Among the various methodologies available, economy-wide modelling has emerged as a particularly powerful tool for capturing the complex interactions among companies, industries, and sectors that shape the macroeconomic effects of resource efficiency. The importance of such modelling was first highlighted by the International Energy Agency (IEA) in 2012, which demonstrated through a Computable General Equilibrium (CGE) model that energy efficiency policies could lead to a 0.4% increase in global GDP by 2035. However, the benefits were unevenly distributed, with energy-exporting countries experiencing declines in energy demand and prices.

Building on this foundation, Bohringer and Rutherford (2015) developed a multi-regional CGE model for the Ellen MacArthur Foundation, emphasizing the circular economy. Their model captured critical spillover and feedback effects at the global level and estimated that GDP could grow by an additional 12 percentage points by 2050 through efficiency improvements in the mobility, food, and built environment sectors. However, this growth primarily resulted from technological shifts, without accounting for the costs of achieving such advancements, and did not fully incorporate material-specific considerations beyond fossil fuels.

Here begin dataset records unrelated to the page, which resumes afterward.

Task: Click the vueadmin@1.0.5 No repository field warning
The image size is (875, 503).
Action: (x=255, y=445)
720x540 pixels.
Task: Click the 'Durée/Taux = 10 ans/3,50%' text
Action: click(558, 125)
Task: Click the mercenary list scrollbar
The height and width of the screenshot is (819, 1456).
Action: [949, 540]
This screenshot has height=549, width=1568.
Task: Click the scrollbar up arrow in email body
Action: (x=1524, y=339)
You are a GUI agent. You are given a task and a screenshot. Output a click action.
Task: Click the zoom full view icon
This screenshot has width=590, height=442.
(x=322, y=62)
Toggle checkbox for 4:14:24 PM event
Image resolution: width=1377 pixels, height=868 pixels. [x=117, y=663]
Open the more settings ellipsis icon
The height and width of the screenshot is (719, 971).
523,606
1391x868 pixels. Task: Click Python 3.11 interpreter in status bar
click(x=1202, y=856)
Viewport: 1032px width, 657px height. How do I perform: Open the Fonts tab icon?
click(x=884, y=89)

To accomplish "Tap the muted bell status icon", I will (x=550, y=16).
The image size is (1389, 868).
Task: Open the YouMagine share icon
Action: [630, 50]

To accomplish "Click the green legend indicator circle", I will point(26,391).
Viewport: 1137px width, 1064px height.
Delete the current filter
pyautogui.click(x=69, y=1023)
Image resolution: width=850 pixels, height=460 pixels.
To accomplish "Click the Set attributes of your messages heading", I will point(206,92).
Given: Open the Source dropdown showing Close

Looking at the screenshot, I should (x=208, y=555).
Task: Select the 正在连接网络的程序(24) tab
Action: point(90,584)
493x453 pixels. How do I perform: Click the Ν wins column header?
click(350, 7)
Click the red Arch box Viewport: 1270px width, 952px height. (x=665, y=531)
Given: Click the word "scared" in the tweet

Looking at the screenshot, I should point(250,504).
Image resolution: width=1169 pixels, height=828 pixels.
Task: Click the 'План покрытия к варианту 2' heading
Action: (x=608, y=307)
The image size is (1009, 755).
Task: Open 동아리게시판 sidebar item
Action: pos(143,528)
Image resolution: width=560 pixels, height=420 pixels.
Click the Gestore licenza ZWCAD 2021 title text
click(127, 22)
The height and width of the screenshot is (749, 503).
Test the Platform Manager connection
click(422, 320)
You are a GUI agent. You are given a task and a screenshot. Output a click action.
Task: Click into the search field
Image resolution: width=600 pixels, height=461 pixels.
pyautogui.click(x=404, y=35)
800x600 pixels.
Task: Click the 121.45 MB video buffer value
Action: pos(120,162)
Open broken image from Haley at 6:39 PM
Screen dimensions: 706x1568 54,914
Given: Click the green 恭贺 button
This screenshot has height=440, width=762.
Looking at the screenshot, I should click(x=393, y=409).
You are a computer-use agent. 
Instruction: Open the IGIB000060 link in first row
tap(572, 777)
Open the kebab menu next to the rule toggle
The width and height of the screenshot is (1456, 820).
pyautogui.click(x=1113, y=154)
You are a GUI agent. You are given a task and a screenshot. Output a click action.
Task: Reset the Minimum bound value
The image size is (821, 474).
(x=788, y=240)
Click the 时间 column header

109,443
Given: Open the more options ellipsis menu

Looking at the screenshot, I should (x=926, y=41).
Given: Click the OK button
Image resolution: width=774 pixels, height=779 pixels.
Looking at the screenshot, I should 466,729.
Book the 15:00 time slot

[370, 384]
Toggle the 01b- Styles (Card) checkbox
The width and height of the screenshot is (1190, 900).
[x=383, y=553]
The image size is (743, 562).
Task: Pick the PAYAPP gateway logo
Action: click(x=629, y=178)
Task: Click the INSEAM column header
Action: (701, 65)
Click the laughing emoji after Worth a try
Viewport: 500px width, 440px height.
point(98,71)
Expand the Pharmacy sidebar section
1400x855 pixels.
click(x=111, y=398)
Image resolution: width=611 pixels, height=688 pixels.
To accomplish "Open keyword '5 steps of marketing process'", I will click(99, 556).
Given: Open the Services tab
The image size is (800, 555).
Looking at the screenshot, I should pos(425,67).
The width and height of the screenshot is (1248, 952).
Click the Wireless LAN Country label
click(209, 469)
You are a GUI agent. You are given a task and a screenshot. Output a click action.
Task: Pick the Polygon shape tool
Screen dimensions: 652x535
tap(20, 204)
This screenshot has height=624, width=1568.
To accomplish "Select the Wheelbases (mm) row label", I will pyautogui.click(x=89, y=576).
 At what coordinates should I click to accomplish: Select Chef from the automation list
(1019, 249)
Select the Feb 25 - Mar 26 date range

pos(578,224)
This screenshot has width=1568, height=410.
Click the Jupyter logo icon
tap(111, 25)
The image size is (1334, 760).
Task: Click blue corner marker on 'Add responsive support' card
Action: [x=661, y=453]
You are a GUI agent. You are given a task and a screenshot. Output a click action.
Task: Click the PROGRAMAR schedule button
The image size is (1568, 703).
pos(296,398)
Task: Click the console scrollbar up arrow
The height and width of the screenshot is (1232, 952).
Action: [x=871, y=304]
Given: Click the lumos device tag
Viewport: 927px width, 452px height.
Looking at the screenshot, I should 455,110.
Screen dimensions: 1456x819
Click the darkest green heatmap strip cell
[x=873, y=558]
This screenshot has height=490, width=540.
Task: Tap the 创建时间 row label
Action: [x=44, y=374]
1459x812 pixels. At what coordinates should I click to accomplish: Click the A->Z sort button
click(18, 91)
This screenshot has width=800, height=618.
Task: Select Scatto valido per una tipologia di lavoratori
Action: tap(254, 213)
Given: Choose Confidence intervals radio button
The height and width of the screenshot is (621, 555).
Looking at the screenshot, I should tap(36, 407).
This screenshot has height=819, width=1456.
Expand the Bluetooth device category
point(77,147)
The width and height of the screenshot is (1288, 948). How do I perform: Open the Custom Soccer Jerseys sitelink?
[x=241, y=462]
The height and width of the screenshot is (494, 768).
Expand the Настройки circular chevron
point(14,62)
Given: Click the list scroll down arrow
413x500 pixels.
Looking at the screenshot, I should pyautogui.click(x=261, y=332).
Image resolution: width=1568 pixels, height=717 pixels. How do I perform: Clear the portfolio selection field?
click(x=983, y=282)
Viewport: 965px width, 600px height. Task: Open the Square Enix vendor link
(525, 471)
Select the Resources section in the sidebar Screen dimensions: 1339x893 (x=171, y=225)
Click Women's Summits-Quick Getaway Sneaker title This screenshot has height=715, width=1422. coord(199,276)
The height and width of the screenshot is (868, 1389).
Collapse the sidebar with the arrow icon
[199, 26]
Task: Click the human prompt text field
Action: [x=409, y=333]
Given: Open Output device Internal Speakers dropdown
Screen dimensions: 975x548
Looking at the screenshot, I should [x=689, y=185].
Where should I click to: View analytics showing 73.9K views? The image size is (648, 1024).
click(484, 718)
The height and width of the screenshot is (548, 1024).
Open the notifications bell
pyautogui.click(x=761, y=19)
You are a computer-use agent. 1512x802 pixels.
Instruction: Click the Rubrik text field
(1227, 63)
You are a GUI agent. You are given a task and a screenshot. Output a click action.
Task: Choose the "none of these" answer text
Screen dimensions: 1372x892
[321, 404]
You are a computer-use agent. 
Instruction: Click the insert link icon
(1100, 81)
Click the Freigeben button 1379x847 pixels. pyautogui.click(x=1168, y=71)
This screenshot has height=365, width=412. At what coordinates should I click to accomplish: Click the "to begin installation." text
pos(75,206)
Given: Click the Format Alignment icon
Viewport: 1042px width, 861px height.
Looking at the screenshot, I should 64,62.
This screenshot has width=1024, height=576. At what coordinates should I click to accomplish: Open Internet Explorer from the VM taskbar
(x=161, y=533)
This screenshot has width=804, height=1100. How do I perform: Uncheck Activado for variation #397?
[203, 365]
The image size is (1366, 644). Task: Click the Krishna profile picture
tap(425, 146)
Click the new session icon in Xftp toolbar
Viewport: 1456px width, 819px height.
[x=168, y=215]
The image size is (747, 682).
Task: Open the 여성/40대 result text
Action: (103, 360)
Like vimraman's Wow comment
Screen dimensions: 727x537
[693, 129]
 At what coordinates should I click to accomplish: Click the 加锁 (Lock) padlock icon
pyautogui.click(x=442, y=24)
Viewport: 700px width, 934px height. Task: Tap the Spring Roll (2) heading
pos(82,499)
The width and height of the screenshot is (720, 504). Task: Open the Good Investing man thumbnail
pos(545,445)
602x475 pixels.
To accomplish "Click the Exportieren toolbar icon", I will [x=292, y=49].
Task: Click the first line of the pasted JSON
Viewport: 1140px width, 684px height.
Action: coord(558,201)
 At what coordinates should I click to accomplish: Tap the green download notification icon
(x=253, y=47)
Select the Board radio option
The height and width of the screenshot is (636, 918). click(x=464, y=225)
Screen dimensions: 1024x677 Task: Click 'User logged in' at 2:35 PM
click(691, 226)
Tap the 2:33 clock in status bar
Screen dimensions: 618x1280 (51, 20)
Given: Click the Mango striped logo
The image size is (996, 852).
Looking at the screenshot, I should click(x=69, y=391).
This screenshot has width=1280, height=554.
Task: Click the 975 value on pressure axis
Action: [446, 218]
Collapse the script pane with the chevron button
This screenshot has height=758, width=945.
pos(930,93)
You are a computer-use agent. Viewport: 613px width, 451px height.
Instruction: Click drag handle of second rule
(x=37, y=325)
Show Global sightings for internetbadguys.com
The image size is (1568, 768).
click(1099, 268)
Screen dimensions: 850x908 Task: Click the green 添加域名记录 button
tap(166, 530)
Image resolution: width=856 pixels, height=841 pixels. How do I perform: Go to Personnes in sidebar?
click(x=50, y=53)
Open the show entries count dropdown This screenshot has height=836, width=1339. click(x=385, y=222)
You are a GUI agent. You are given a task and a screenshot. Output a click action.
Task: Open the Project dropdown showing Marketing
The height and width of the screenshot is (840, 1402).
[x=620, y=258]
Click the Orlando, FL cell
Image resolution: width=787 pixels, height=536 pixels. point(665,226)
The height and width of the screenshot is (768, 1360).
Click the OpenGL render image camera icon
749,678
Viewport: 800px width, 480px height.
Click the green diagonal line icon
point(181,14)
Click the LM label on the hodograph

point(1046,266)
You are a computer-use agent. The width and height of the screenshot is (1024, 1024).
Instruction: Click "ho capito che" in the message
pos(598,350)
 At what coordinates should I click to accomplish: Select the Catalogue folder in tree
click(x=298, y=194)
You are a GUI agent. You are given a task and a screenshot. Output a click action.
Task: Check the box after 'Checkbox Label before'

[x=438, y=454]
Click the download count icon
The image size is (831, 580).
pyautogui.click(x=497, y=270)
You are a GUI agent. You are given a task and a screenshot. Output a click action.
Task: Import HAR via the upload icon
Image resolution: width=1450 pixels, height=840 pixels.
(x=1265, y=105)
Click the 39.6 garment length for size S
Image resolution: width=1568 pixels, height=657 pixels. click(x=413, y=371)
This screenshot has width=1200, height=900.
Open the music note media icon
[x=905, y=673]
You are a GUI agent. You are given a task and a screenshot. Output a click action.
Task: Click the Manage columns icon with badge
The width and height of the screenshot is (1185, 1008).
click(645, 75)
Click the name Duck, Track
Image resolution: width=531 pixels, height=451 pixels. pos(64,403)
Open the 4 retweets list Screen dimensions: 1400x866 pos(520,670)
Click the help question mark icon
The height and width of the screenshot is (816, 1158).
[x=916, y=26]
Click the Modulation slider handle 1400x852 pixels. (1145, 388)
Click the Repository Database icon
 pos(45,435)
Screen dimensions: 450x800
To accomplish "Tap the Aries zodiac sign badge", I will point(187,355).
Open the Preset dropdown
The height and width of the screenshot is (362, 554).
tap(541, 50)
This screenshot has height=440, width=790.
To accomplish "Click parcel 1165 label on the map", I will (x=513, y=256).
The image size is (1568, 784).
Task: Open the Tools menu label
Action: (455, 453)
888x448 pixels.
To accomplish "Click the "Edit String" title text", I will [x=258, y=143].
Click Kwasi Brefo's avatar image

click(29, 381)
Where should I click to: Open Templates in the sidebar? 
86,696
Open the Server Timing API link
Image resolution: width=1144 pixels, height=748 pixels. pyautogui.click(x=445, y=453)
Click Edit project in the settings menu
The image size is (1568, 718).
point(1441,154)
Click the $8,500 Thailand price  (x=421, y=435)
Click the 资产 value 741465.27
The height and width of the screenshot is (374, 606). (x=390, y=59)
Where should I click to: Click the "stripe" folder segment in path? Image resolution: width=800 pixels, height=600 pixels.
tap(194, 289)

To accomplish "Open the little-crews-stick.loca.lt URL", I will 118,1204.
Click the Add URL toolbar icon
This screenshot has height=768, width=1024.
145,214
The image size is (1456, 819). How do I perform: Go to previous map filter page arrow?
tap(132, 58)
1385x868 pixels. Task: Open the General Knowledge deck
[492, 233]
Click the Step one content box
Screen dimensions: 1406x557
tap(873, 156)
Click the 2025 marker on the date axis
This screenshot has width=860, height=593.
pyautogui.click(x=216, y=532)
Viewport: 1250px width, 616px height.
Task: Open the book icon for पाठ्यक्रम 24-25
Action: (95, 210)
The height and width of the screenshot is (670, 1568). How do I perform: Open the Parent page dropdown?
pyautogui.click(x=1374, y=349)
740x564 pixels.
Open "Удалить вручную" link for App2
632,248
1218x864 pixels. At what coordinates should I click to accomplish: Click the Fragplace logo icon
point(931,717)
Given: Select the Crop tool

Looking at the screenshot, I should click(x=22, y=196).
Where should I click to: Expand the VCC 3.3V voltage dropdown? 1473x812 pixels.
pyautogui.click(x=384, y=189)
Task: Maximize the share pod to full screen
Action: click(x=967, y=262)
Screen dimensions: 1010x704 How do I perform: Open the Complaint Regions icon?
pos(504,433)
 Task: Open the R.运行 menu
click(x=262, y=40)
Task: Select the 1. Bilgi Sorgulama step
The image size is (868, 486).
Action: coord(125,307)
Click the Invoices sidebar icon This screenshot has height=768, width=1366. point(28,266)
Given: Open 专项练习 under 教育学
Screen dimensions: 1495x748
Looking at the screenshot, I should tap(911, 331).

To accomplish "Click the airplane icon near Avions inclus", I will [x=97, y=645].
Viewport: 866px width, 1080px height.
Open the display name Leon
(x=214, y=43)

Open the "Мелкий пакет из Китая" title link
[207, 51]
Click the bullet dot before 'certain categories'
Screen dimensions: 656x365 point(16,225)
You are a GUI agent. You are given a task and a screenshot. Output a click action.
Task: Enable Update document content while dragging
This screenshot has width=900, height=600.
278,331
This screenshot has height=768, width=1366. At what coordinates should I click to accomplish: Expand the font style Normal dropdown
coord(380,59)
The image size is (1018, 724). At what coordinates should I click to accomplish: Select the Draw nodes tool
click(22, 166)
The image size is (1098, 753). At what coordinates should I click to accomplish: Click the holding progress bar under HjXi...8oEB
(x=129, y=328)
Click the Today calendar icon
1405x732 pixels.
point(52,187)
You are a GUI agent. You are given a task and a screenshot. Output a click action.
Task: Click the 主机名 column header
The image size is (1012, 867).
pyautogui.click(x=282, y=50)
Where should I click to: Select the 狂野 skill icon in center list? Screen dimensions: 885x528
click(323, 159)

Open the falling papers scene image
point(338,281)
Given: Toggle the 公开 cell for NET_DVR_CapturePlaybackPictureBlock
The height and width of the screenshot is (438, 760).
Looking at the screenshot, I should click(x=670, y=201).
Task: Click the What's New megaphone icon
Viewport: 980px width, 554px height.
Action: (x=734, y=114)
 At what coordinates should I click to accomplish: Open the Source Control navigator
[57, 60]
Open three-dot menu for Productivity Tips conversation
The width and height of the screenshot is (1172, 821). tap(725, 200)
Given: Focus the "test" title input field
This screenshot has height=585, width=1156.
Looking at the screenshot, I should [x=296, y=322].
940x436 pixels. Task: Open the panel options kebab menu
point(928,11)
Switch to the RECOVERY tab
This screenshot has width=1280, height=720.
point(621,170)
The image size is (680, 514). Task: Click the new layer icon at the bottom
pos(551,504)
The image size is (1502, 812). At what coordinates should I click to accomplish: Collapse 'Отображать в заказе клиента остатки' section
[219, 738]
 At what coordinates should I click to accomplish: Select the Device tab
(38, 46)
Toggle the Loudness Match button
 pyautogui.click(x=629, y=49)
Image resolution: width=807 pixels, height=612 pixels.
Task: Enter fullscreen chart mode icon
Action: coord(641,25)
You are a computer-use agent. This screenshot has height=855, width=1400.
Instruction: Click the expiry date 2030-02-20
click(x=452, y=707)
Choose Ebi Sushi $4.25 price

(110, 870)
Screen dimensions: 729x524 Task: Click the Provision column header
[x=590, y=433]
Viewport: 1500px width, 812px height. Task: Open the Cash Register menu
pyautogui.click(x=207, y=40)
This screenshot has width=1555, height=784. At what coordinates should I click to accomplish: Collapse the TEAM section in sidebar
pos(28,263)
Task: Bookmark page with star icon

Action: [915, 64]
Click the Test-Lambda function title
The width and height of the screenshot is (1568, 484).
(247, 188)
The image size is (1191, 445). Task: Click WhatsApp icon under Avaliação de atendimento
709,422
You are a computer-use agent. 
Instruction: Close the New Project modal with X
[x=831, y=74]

Similarly, CE & BioIS (2014) applied a macro-econometric model to assess the impacts of reducing raw material consumption across the EU28. Their findings indicated that improvements of 2.0–2.5% annually in resource productivity could yield positive GDP impacts, although gains diminished if environmental taxes were not reinvested into the economy, highlighting the critical role of revenue recycling in maximizing benefits.

Skelton et al. (2020) employed the GEM-E3 CGE model to explore rebound effects in the automotive supply chain. Their study was notable for comparing rebound effects across energy, material, and product-service efficiency improvements, revealing that material and service efficiency strategies faced significantly higher rebound risks than energy efficiency measures, thus complicating the achievement of net environmental benefits.

Further advancing this field, Winning et al. (2017) utilized the UCL ENGAGE-materials CGE model to analyze material use across production and recycling stages globally, focusing especially on China and Europe. Their technology-rich framework, with a special emphasis on the steel industry, offered preliminary insights into the circular economy's economic and sectoral impacts.

The European Commission’s 2014 study using the EXIOMOD model evaluated resource efficiency measures during both the construction and use phases of European buildings and infrastructure. Despite highlighting significant potential GDP gains across member states, the study also acknowledged limitations related to modelling building stocks, technological evolution, and saturation effects.

Complementing these efforts, the E3ME macro-econometric model developed by Cambridge Econometrics demonstrated that increasing resource productivity in the EU could lead to major macroeconomic benefits, including the creation of 2 million additional jobs by 2030, with construction materials identified as key levers for improvement.

Despite these advancements, a notable gap remains: very few studies have explored the regional or sub-national economic impacts of material efficiency strategies, particularly about construction materials like cement and ready-mix concrete. Standard CGE models often lack the spatial granularity needed to capture intra-country heterogeneity in industrial structures and resource flows. Our modeling approach, built on this study, seeks to address these gaps.